REP. WHITFIELD: Are you saying that employers cannot just decide to refuse or to offer the plan?

MS. POLLITZ: Employers first make an election, are they going to play or pay, are they going to offer a plan or are they going to pay.

And if they are outside of the exchange, they could offer a plan and they would only have the choice of buying private plans. And then, if they come into the exchange, they -- it becomes kind of a defined contribution, but the employees get to pick the plans.


MS. POLLITZ: -- which -- that are offering between public and private.

REP. WHITFIELD: Ms. Trautwein?

MS. TRAUTWEIN: I just wanted to add to that, that there is language in the bill that after a period of time even employees that are part of a program, where there is an employer sponsored plan can elect to spin off of that plan to go into the exchange.

This is a direct threat to employer sponsored coverage. And we are very concerned about this because you have to maintain a decent participation level inside an employer group to have that balance of risk that I was talking about earlier. So I think that that is something that we should really look at whether that is a good idea to keep that in the bill language.

REP. WHITFIELD: Yeah. I guess my time has expired.

I was only -- can I just ask one other question. I know you've been here for hours, but just one other question. Ms. Trautwein, in your testimony you talked about, it's critical that there would be a financial backstop to accompany reforms of the individual and group insurance markets. And I was curious -- then what do you mean precisely by backstop?

MS. TRAUTWEIN: Well, it could take many different forms. It's kind of what I talked about earlier, this idea of reinsurance. You know, some states today use a high risk pool to backstop. They are individual market, but it doesn't have to be that. It's just something to make sure that we address the cost of high risk individuals.

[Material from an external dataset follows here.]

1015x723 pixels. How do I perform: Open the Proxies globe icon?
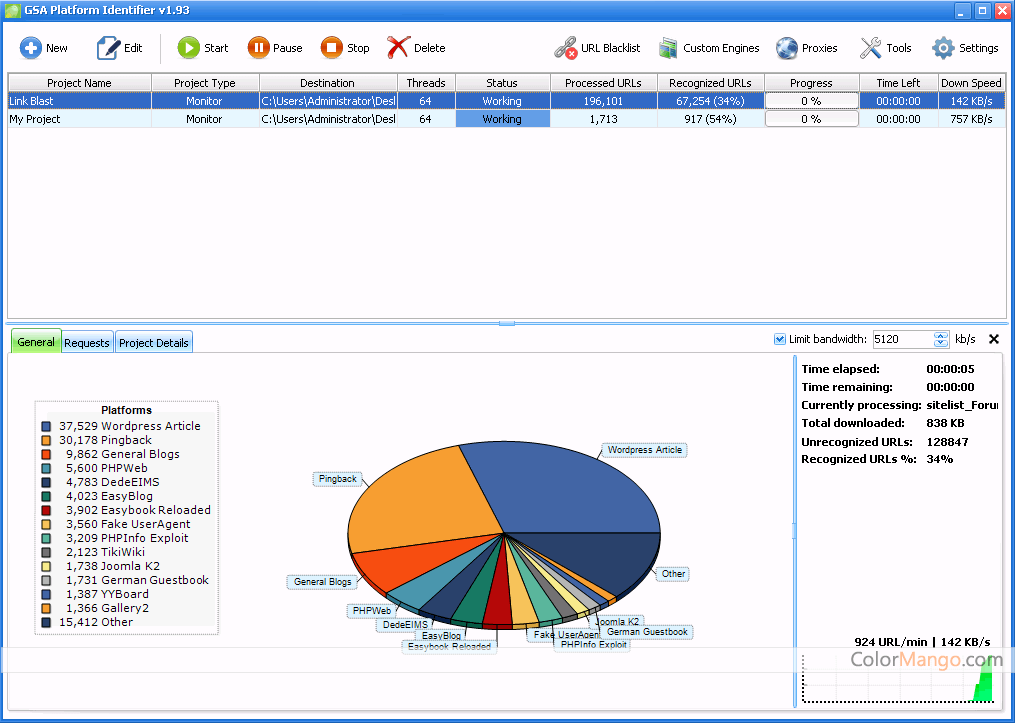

This is a particular problem during the first five years. I'm guesstimating that amount, because it is going to take us awhile to get the hang of this individual mandate and enforcing it. We won't have everybody in overnight. And so there will still be initially adverse selection, the same that we have today in this market.

And we've got to do something to make sure that those high cost cases don't make the cost of coverage go up for everybody else. So, we are not trying to wreck the proposal. We are saying you need to add this thing in here, to stabilize your proposals so you will not have these unintended consequences.

REP. WHITFIELD: Thank you, Mr. Chairman.

REP. PALLONE: Thank you. And I know different members mentioned that they were going to submit written questions. And we asked them to get them to you within the next 10 days or so and get back to us as soon as you can.

MR. : Mr. Chairman, I was also supposed to ask unanimous consent that the Blue Cross and Blue Shield data be made part of the record.

REP. PALLONE: Yeah, let me see it. I have something too here. I sure am glad you mentioned that. I almost forgot.

So you have -- what is this Blue Cross Blue Shield you called it?

MR. : Yes, Ms. Fox testified to -- as part of her testimony.

REP. PALLONE: I'm told that it already has been, but if it hasn't then we will do it. And I also have to submit for the record this study by Health Care for America Now, showing that 947 of the -- 94 percent of the country has a highly concentrated insurance market. This is from the American Medical Association. So without objection, we will enter both of these in the record.

Thank you very much. I thought that this was very worthwhile -- it's a complex issue. But we appreciate your input and your optimism as well, very important. So thank you very much. And the three-day marathon of the subcommittee is now adjourned. Without objection is adjourned. (Sounds gavel.)